By multi-sourcing, an enterprise customer selects multiple providers of services and integrates their outputs.
Best of Breed for a Class of Services
As opposed to single-source procurement, in multi-sourcing the enterprise retains the flexibility to hire “best of breed” providers to perform a given function. As suggested by the name, “best of breed” providers do not necessarily offer the breadth of service, but claim to have deep knowledge of the particular function. Indeed, they claim to be specialists in these areas.
Multi-Sourcing for the Same Class of Services
As a variation, the enterprise might identify a set of several qualified service providers and split the work between them to diversify risk, create competition and internal competitive pricing, and prepare for possible transfer to all functions in the class of service to a “winner.”
Common Problems with Multi-Sourcing
Multi-sourcing promotes competition and may improve both quality and price for the enterprise customer. But it also creates additional problems that sophisticated enterprise customers gear up to overcome.
The number of interactions between the enterprise customer and its external service providers, as well as the necessary internal interactions between contract administrators and line-of-business managers, increases exponentially with multi-sourcing. The costs of adding complexity should be considered in the financial assessment of the project structure. For smaller projects, the size might not justify distribution of part of the work to different service providers, unless there are other purposes such as risk diversification, avoiding the expiration of all relevant contracts on the same date, studying the methodologies and operational structures of the service providers and the ability to achieve rapid growth of demand in order to meet rapid growth in customer demand.
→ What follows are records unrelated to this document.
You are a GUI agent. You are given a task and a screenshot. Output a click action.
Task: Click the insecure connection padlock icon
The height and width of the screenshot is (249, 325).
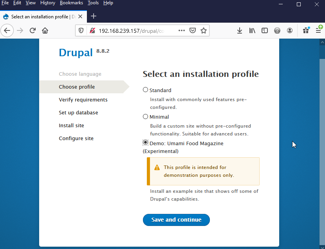pos(92,30)
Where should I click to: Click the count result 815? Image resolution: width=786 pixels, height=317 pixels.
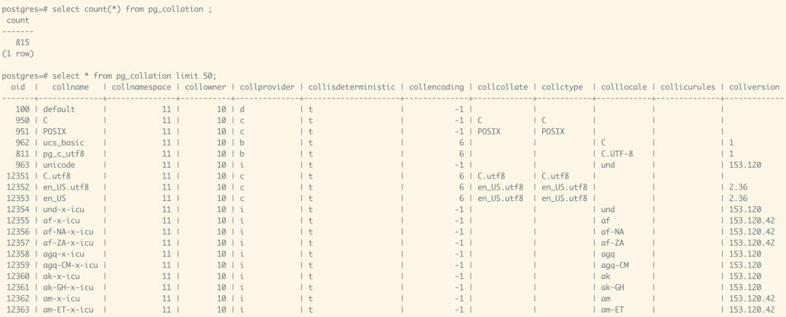22,42
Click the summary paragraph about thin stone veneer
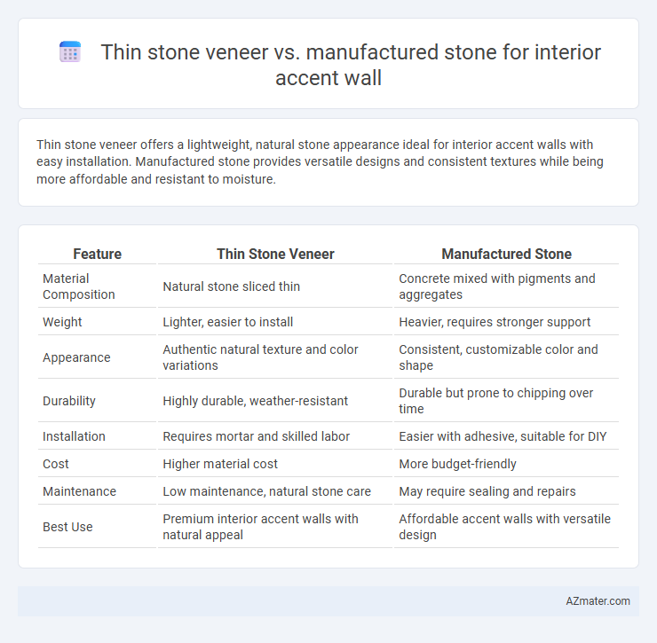 pyautogui.click(x=320, y=161)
Delays and transactions costs.
Implicit in any complex matrix of service providers is structure to manage the process efficiently, dealing with delays and syncopation (leads and lags, in project management parlance) of the different suppliers.
Compared to single-sourcing, multi-sourcing requires additional expenditures on retained resources necessary to manage the external service providers. In large multinational organizations, such resources may already be available at the level of transactional accounting using ERP systems such as SAP and Oracle. At the human resources level, the organization must consciously adopt universal procedures (subject to local adaptations), training of human capital and development of sophisticated knowledge bases and process analytical tools. Marginal financial investments need to be made and maintained for such operations.
Supply Chain Integration.
Legally, the enterprise that hires multiple service providers generally accepts responsibility for integrating the outputs of all the service providers. An exception to this rule appeared in the 1990′s, when automobile manufacturers selected multiple service providers to assemble vehicles under one roof, with no duty to pay any of them unless all of them had performed their duties to advance to the finish line — a finished vehicle. Such exceptions are rare, so the enterprise remains engaged to integrate the work of its suppliers. Service providers and enterprises need to address allocation of responsibilities, supervision, acceptance and non-performance across multiple suppliers, if the enterprise wants any contact between multiple providers.